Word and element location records
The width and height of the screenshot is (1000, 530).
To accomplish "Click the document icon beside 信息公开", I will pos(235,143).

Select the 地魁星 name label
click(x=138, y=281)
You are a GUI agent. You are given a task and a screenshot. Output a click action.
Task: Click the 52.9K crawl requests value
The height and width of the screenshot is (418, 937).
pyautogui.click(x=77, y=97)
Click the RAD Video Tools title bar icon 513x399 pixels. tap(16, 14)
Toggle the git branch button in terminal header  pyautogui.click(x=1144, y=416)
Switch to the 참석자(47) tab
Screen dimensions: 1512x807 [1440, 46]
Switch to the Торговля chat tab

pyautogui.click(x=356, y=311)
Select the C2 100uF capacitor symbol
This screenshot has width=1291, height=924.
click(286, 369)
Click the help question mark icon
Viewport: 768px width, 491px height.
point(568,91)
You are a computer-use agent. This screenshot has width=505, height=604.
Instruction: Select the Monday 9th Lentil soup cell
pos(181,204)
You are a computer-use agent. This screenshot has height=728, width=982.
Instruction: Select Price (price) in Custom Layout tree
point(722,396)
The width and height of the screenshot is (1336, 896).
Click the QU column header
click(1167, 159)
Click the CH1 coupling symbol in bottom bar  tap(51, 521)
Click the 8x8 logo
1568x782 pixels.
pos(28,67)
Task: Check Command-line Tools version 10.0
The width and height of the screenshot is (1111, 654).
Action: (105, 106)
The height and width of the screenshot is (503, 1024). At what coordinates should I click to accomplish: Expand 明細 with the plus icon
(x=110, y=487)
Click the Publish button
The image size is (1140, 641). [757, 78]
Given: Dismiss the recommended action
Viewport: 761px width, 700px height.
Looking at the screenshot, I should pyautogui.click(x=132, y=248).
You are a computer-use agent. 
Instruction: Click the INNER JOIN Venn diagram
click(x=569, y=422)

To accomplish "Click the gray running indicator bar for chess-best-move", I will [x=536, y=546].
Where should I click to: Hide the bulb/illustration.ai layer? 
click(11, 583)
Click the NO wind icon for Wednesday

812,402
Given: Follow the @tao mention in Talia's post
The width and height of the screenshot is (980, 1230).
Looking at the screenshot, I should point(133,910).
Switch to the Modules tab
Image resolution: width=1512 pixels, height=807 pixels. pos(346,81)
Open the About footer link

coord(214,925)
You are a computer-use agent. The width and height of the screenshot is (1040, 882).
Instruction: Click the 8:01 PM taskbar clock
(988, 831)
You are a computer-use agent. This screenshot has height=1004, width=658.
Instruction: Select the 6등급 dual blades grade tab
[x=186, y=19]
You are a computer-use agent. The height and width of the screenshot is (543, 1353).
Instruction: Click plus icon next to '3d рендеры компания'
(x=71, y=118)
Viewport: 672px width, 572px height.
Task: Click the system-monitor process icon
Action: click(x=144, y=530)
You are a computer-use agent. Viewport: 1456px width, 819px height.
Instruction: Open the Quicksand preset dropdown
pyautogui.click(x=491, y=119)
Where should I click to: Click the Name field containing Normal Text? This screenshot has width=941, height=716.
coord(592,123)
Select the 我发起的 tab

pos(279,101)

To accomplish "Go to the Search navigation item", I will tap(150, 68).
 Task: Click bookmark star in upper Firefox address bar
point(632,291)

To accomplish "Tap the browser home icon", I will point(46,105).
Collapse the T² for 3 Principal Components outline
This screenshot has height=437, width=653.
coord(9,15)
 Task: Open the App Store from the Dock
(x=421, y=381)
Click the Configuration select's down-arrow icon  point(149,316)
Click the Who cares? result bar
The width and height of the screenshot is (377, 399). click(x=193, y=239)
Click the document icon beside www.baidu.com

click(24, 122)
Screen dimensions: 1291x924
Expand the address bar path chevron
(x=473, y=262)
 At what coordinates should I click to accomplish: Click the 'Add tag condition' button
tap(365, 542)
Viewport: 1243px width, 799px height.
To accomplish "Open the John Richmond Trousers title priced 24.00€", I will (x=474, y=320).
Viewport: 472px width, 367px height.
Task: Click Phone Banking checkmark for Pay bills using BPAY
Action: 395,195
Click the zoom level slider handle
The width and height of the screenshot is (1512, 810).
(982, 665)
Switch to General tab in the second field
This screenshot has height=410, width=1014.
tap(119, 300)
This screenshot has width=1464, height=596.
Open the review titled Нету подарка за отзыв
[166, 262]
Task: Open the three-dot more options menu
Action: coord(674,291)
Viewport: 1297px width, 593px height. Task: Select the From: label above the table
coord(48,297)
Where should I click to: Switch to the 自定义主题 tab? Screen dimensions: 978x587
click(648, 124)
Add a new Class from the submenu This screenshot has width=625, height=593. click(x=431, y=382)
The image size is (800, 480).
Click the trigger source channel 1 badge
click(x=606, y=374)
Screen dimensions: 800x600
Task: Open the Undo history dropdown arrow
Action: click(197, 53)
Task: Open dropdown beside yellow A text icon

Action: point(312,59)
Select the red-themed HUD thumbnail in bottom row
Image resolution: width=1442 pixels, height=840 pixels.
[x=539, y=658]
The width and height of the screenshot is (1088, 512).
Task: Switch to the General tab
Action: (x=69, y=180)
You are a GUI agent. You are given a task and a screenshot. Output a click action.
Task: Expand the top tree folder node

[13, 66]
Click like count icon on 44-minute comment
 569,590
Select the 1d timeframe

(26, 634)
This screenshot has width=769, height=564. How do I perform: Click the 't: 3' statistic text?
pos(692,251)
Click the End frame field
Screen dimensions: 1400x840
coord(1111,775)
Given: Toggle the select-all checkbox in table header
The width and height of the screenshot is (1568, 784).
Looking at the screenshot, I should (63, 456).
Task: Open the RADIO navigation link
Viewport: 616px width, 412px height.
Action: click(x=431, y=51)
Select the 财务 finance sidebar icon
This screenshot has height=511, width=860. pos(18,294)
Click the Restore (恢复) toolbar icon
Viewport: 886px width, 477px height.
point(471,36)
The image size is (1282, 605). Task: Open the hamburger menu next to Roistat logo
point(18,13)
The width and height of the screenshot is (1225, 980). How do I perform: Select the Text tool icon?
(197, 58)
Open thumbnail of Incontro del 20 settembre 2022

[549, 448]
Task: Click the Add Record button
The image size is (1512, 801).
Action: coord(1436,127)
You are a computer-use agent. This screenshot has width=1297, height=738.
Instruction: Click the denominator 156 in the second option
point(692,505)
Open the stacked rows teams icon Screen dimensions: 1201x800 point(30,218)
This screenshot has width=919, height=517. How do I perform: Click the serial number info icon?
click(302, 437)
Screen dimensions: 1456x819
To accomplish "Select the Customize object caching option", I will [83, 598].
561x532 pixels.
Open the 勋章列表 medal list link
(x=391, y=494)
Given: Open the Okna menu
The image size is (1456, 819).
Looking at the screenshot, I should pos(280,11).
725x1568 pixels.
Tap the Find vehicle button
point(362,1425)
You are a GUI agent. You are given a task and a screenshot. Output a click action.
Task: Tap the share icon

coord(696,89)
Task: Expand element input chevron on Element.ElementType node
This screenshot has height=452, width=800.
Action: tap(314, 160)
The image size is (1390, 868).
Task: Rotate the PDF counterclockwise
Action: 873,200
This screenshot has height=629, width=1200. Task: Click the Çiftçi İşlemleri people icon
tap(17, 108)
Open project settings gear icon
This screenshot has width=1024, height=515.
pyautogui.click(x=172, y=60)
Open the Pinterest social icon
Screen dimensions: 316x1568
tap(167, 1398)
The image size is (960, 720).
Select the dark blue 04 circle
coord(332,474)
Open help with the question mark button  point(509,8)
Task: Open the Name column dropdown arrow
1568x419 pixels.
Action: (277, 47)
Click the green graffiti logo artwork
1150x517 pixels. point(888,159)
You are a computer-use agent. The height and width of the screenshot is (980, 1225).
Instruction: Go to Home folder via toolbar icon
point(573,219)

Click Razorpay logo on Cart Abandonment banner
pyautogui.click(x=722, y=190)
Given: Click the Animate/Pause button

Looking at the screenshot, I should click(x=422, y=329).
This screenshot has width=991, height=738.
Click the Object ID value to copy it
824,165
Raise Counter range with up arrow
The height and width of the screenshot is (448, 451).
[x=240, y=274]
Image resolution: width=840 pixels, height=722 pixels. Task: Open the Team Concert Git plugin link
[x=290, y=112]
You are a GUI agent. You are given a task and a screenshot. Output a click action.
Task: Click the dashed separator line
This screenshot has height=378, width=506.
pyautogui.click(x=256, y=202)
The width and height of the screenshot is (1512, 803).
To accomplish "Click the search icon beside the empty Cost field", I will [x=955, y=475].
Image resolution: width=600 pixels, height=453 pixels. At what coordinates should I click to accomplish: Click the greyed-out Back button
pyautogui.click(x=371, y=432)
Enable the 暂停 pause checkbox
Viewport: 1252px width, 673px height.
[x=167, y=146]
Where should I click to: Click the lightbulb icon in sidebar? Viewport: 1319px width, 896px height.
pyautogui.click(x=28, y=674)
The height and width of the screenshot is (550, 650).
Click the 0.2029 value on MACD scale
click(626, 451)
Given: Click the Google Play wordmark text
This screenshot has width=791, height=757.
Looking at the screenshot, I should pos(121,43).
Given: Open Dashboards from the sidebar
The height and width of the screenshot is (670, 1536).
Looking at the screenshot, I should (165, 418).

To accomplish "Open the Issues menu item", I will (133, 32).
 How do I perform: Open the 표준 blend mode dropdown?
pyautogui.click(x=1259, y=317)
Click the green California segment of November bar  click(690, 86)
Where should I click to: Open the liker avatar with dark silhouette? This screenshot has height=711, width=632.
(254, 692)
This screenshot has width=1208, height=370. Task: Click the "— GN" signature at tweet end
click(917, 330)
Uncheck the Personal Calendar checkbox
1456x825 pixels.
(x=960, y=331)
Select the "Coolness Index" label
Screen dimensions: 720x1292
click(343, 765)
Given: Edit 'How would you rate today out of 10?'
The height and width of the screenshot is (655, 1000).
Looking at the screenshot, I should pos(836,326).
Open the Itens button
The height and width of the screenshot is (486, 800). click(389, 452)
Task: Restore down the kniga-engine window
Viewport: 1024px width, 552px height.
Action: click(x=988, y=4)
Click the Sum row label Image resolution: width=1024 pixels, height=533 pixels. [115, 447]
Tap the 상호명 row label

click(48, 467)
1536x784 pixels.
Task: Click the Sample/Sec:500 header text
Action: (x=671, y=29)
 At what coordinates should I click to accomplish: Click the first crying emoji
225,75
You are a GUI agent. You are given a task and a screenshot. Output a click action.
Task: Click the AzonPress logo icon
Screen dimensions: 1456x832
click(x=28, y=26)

EXERCISE TASK
Reproduce verbatim every line from the one containing "Task: Click bookmark" down to the one containing "Click the Configuration", including both of those lines.

FULL ANSWER
 Task: Click bookmark star in upper Firefox address bar
point(632,291)

To accomplish "Tap the browser home icon", I will point(46,105).
Collapse the T² for 3 Principal Components outline
This screenshot has height=437, width=653.
coord(9,15)
 Task: Open the App Store from the Dock
(x=421, y=381)
Click the Configuration select's down-arrow icon  point(149,316)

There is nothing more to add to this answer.